As most of you know, I’m a die-hard film shooter. And I’m not about to stop- I seriously love my Rolleiflexes. But there is a real-world place for a good digital camera in my toolkit.
I was using a Canon 5D mk.1 for a long time- perhaps ten years now. It still does a very good job of doing what it does, but it is BIG, it is HEAVY, and the image quality and technical features of newer cameras have really outstripped what it can do.
I’ve been investigating alternate options to replace it. One thought was a Canon 6D, which would give me another full-frame chip with higher resolution, better color rendering and low-light performance, and I could keep all my existing lenses. But that would still have been really outside my budget. Even more so a 5D mk.3. Neither one would have solved my issue with weight, which quickly becomes an obstacle to regular use.

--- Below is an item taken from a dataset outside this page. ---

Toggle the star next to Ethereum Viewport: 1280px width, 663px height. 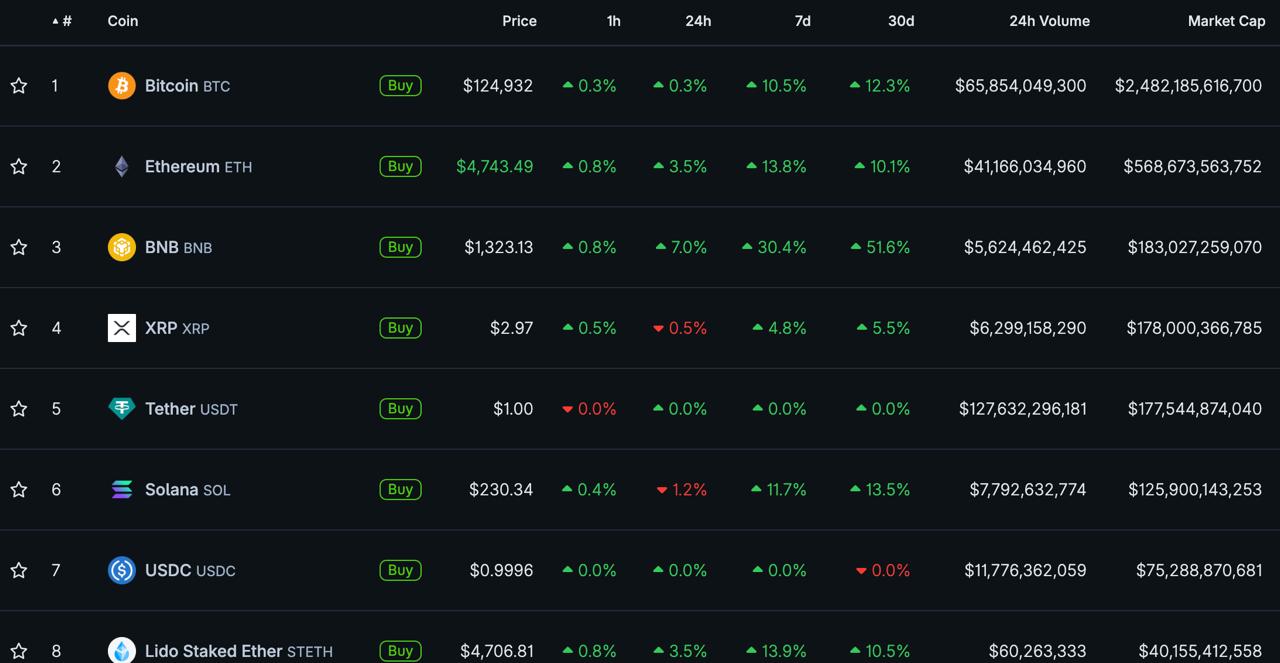click(19, 167)
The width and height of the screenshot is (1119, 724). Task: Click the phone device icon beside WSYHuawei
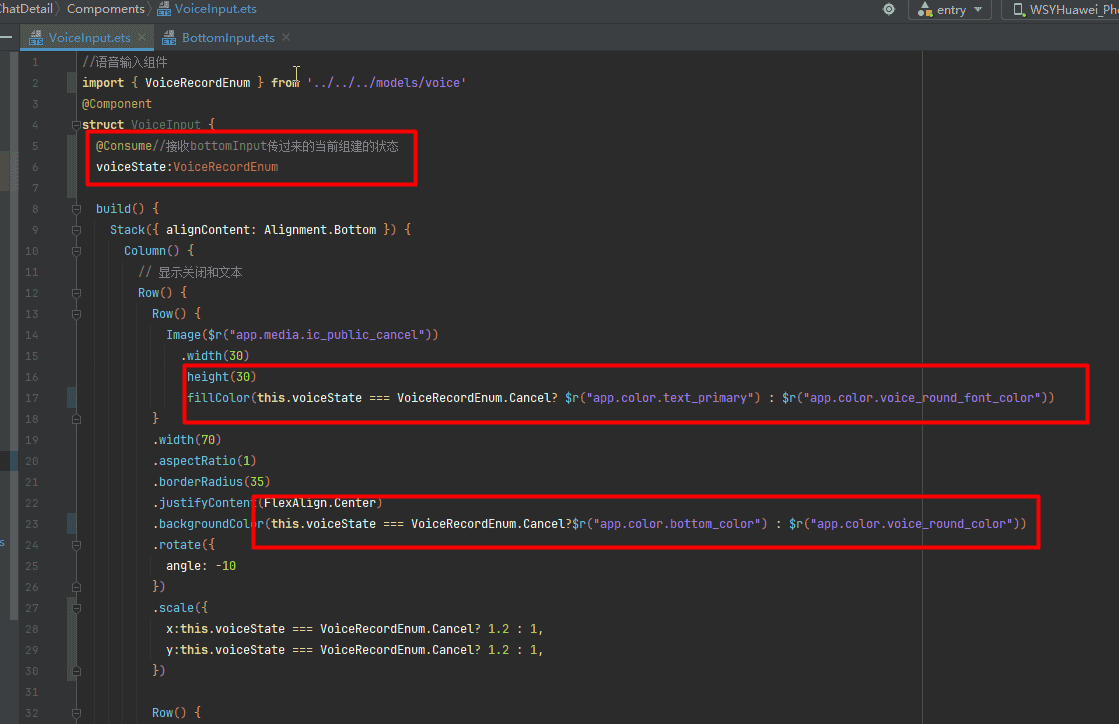pos(1019,10)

I looked at what I use my camera for- mostly events (as in documentary shooting, not commercial event photography), portraits and travel. I wanted something that would give me improved low-light performance, be much smaller and lighter, and give me the quality of glass I was used to with my Canon L lenses.
I turned to mirrorless cameras, did some looking around, and after getting feedback from some trusted friends, arrived here:
The Fuji X-T1. It has a 16 megapixel APS-C sensor, a line of outstanding lenses in the focal length range I use the most, and as you can see in the photo above, is quite a bit smaller than the 5D. Not to mention quite a bit more affordable.
Right now I only have the “kit” zoom lens. Calling this a kit lens is a bit like calling the 24-105 L lens with my 5D a kit lens. It’s an 18-55, or the equivalent of a 27-84 in 35mm/full-frame terms. A maximum aperture of f2.8-f4 means for a compact zoom, it’s quite fast. It also has optical image stabilization, a nice plus when shooting hand-held in low light.
Things I like about the lens: image quality is excellent. The range of focal lengths covered is very useful. It does a great job with both near and distant subjects. The out-of-focus rendering is pleasant.
Things I don’t like: switching from autofocus to manual requires a separate switch to be toggled. That switch is small and on the back of the barrel, close to the body, so toggling it requires taking the camera away from your eye. The aperture control ring is not mechanical with defined click-stops, but is instead electronic, making it hard to tell if you’re turning it the right way, and easy to turn it away from your preferred f-stop.
This is not a problem with their prime lenses, two of which I will be acquiring soon.
Also, as you can see, the image quality and color rendition of the image chip in the X-T1 leaves nothing to be desired even at relatively high ISO. The dogwood bloom at night was shot at ISO 6400. It has two extended range ISO settings above that, but I have yet to explore those.
The camera has a whole host of other options including film emulsion emulation modes (all of these were shot in Astia simulation, which is a little lower in contrast with a slightly less saturated palette for more pleasing portraits). It also has black and white modes, including red filter and yellow filter simulations.